## What needs to be done
The records below hold pictures; please leave those out and retype the rest exactly.

── Material for this exercise

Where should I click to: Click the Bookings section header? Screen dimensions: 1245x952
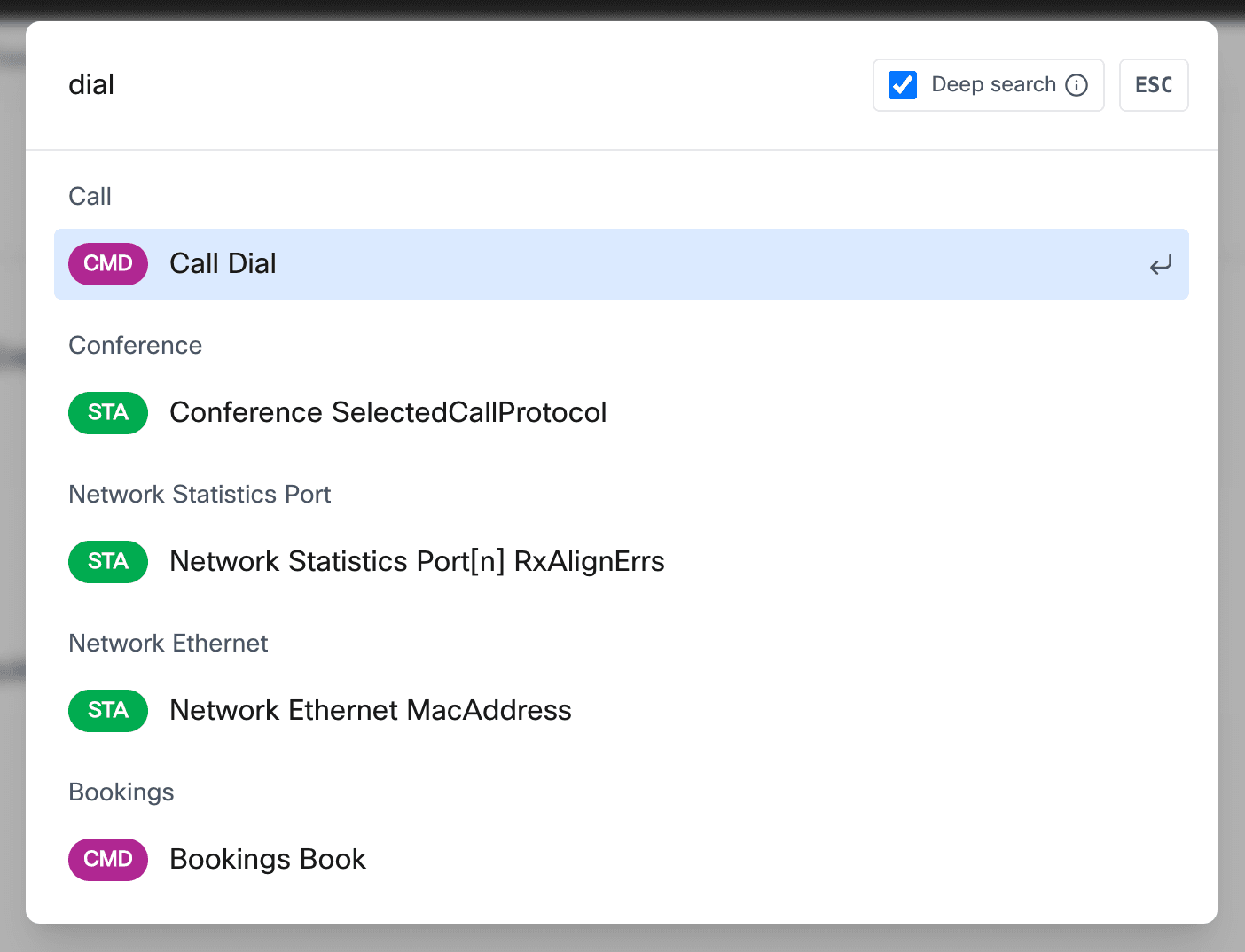point(121,792)

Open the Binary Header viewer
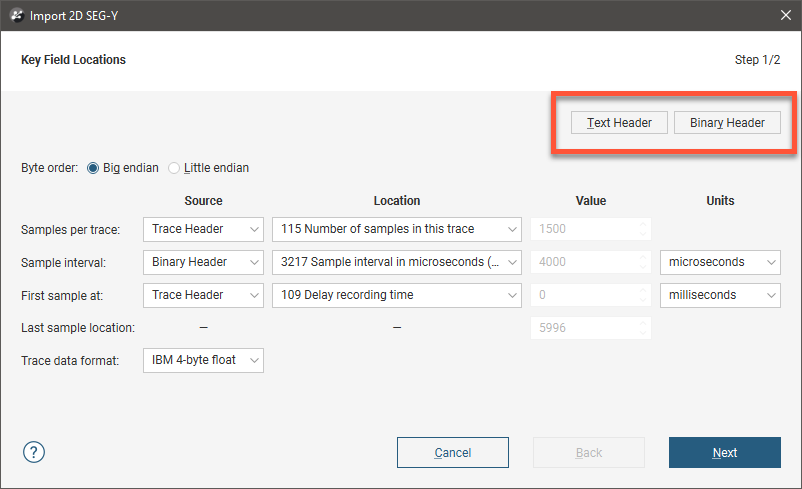pos(727,123)
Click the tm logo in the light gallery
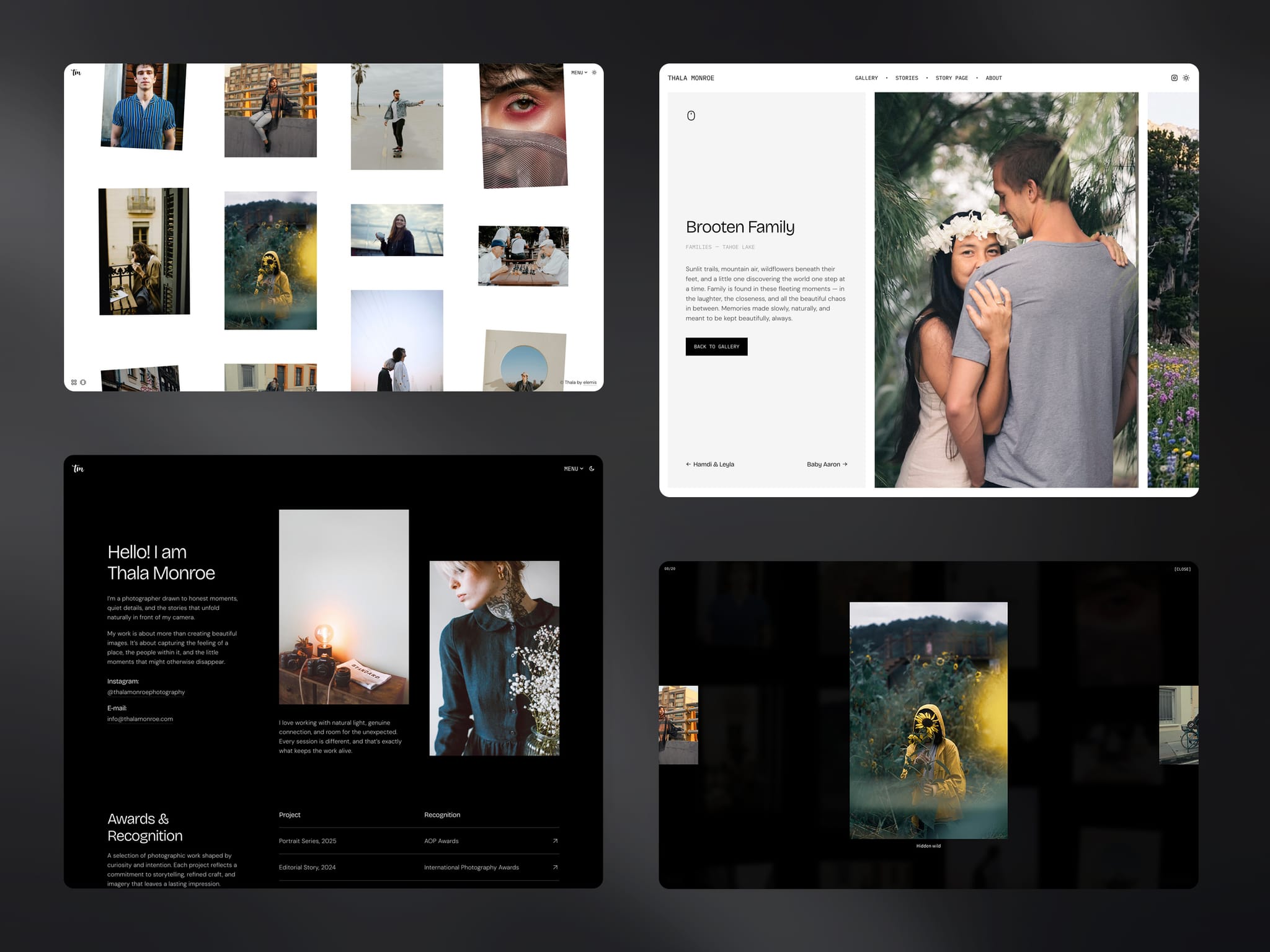 point(76,73)
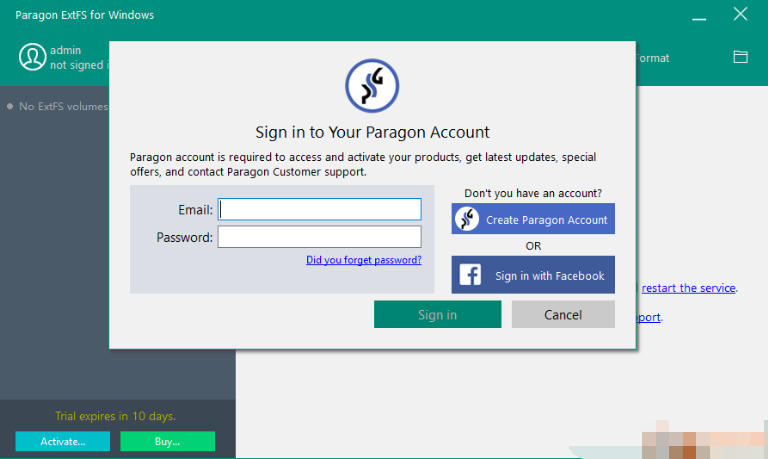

────

## Solved problem
Where should I click to: Click the Bookings section header? Screen dimensions: 1245x952
point(121,792)

Open the Binary Header viewer
pos(727,123)
Click the tm logo in the light gallery
 point(76,73)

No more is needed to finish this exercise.